Submitted to: Journal of Pediatric Endocrinology & Metabolism
Publication Type: Peer Reviewed Journal
Publication Acceptance Date: 3/25/2007
Publication Date: 1/21/2008
Citation: Toffolo, G., Man, C.D., Cobelli, C., Sunehag, A.L. 2008. Glucose fluxes during OGTT in adolescents assessed by a stable isotope triple tracer method. Journal of Pediatric Endocrinology & Metabolism. 21(1):31-45. Interpretive Summary: The aim of this study was to determine glucose kinetics during a glucose meal. We used three glucose compounds labeled with non-radioactive stable isotopes "triple tracer method". Two were given intravenously and one via the glucose meal. Using this technique, we demonstrated that about 10% of the ingested glucose was extracted by the liver; the body's own production was suppressed by 45%, and the peripheral uptake of glucose was increased by 21%. We conclude that this method provided accurate measures of the inflow and uptake of glucose and the suppression of the body's own production of glucose during a glucose meal. Thus, the study provided new insights on postprandial glucose metabolism in adolescents. Further, this method will be useful in future studies to investigate meal-related glucose metabolism under various pathological conditions in lean and obese adolescents.
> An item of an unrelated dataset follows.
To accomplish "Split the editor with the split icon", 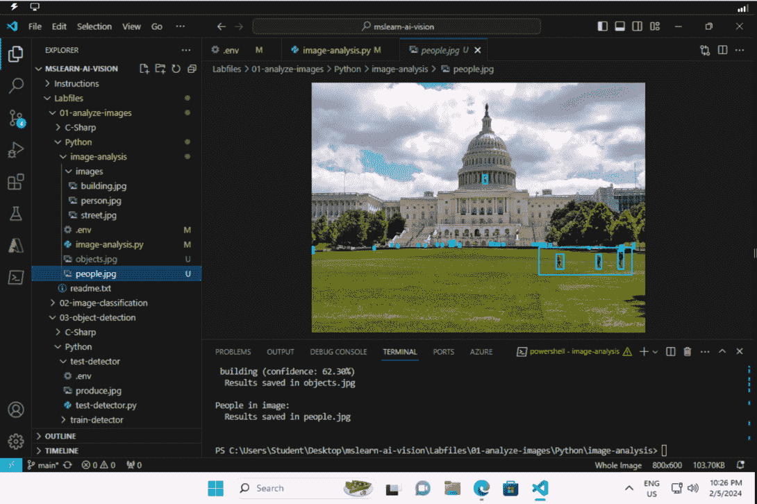I will 721,50.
Technical Abstract: Virtually no information is available on glucose fluxes during a meal or glucose ingestion in adolescents. Our study was designed to use a triple tracer approach to measure rates of appearance of ingested glucose (Raogtt), endogenous glucose production (EGP), and glucose disappearance (Rd) following an oral glucose bolus in adolescents. Eleven adolescents (4 M/7 F, 15 +/- 1 yr; 67.3 +/- 4.7 kg; 24 +/-2 kg/m2) underwent a frequent sampled oral glucose tolerance test (OGTT) (labelled with [6,6-2H2]glucose) combined with intravenous infusion of [1-(13)C]glucose and [U-(13)C6]glucose following an overnight fast. Formulas were developed to estimate glucose fluxes using one- or two-compartment models. During the 7 h following the OGTT bolus, 9.8 +/- 2.3% of the ingested glucose was extracted by the liver, EGP was suppressed by 45 +/- 4% and Rd increased by 21 +/- 5%. The triple tracer method provided accurate assessment of Raogtt, EGP, and Rd fluxes during an OGTT in adolescents. Thus, this method might provide novel insight on postprandial glucose fluxes in children/adolescents under various conditions.